Use of AVMA Policies in Regulation of Compounding
Excerpts from the AVMA Response:
Recognizing that compounding is a key regulatory priority for FDA Center for Veterinary Medicine (CVM), we underscore the value of the FDA's extralabel drug use rules and FDA's Compliance Policy Guide (CPG) 608.400 in FDA's facilitation of enforcement against egregious use of bulk ingredients, including mimics of commercially available FDA-approved drugs, as well as compounding for food-producing animals which is a food safety concern. We continue to support enforcement against such acts. We also recognize and support FDA's enforcement discretion for very specific, limited circumstances of compounding in food animals.

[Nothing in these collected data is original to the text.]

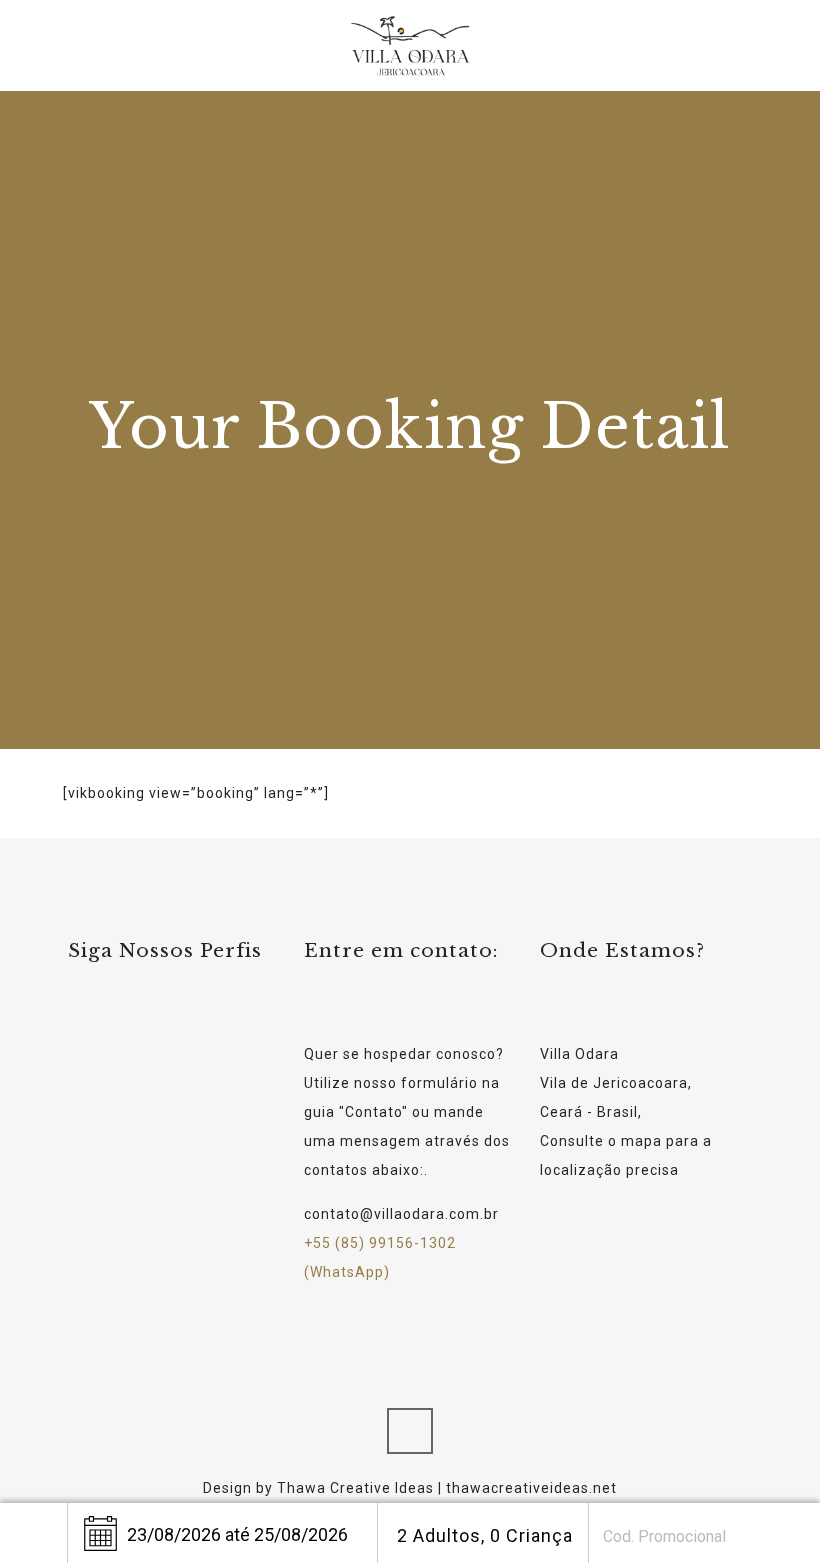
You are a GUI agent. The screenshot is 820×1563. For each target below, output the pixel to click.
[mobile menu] (720, 45)
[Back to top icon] (410, 1431)
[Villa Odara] (410, 45)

However, the current regulations and guidances have a significant shortcoming. They do not offer enforcement discretion for the limited use of medically necessary preparations compounded from bulk ingredients for non-food animals. We therefore recommend incorporation of two new concepts for FDA's consideration as it considers new ways forward with regard to regulation of compounding for use in animals:
- Use of a set of circumstances, not a prescribed list, for compounding from bulk in non-food animals. In lieu of what has been called a 'positive list', AVMA instead asserts there should be three general sets of circumstances (see attachment), in which compounding from bulk pharmaceutical ingredients may be medically necessary and should be allowed within the context of a Veterinarian-Client-Patient Relationship (VCPR) in non-food animals.
- Office stock provisions. The AVMA asserts veterinarians should be able to legally maintain sufficient quantities of compounded preparations in their office for urgent administration needs or emergency situations. If current federal statute does not allow FDA CVM to identify its enforcement plan regarding office stock, we understand from state stakeholders that it would be helpful for FDA CVM to provide its interpretation of the current federal status on office stock and anticipatory veterinary prescribing.
While recognizing the current focus on compounding has been the creation of 'lists' of acceptable bulk drugs for use of compounding in animals, we contend that the FDA's regulations can be made stronger through a shift towards the opportunity for veterinarians to compound in accordance with our policies.